Getting into the nitty-gritty of fine-tuning the datamart I’m working on now, so spending a lot of time looking at execution plans, and wondering ‘why?’. Today: lookup data.
Normally in a datamart you’d denormalize as much as possible, ideally avoiding JOINs altogether, but there’s a trade-off with space and in some cases the space cost just can’t be justified. Sometimes you still have to add some lookup data (cost rates etc…) in your fact view.
Given a tiny amount of lookup data (10’s of rows), I thought putting it in a little table and doing a join would be pretty performant. The lookup table will basically just sit in RAM all the time, and it’s tiny compared to the fact data so the optimizer can’t possibly it the wrong way round. And I thought searched CASE statements were expensive. Turns out they are nothing on a JOIN, even in the optimal case.

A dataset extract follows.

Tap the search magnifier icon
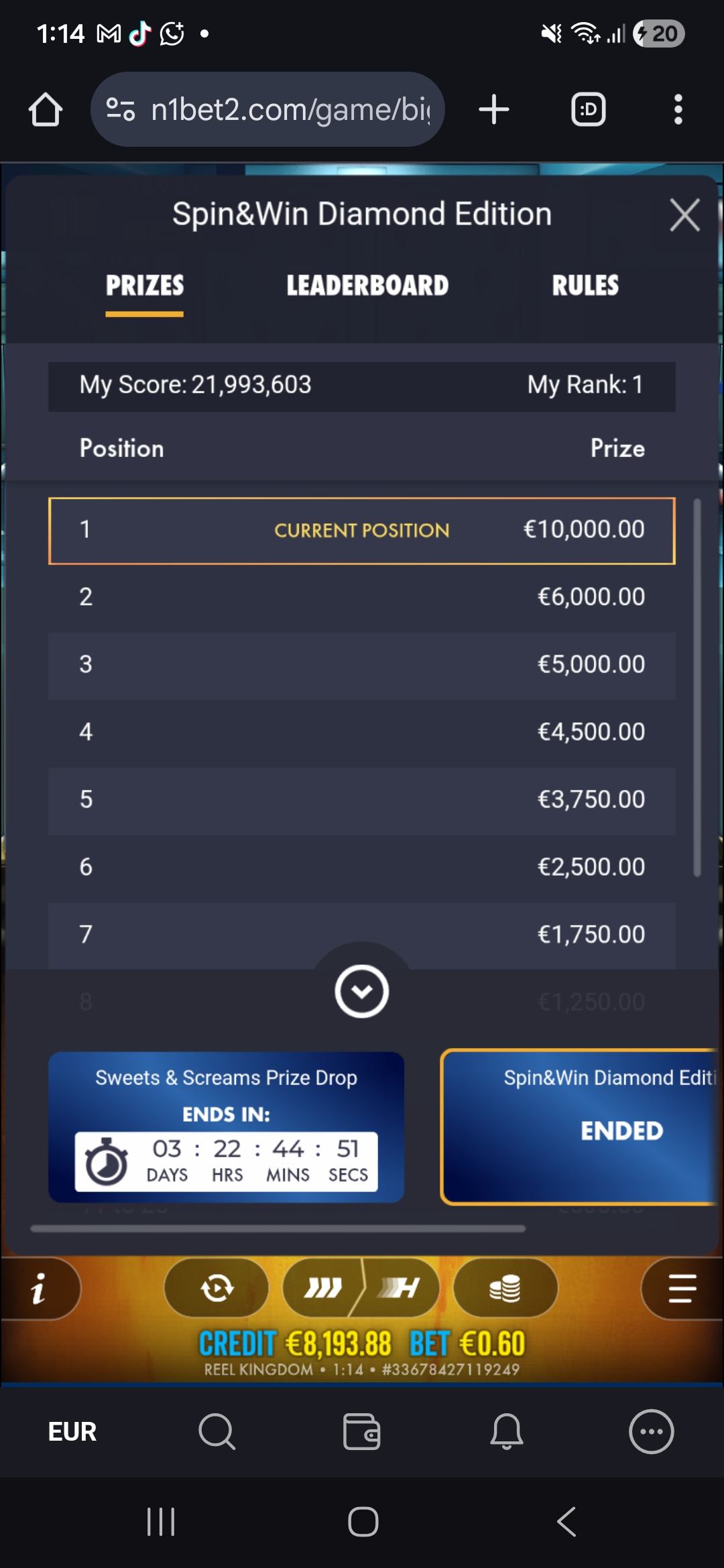Viewport: 724px width, 1568px height. pos(217,1432)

Adding columns using a CASE statement performs significantly better than the static lookup table strategy. Even when the CASE statement is rolled up into a table-valued function, the costs in my case are about 2:1 in favour (the TVF is successfully ‘optimized away’).

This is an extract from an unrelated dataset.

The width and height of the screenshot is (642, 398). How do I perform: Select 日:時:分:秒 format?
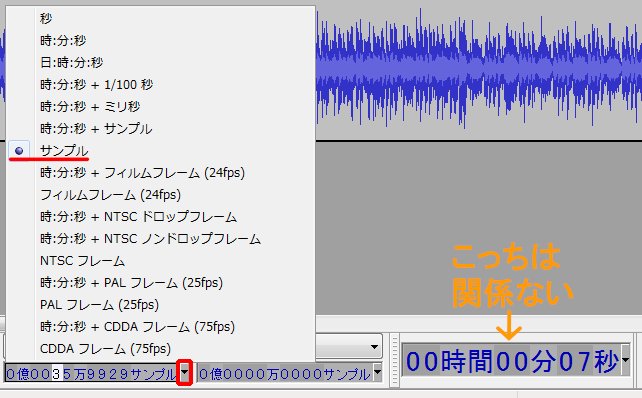click(161, 63)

In both strategies SQL has to look at each-and-every row, so I’m surprised it’s that different, but I guess maybe the Hash Match is optimized for larger amounts of data (on the right side), and can’t match a CASE for trivial lookups. There’s also the cardinality to consider: a CASE devolves to a COMPUTE SCALAR, which means no change in the number of rows, but a Hash Match might output a row more than once (or drop rows) based on the number of matches on the right side of the query. I’m guessing this constraint means there’s a fundamentally cheaper way to process the data in memory.
Here’s the before and after, with a relatively small number of rows (70,000 on my dev box, but it’s near exactly the same with 100+ million in the test environment):
Now you’ll have to excuse me, because I have some views to change…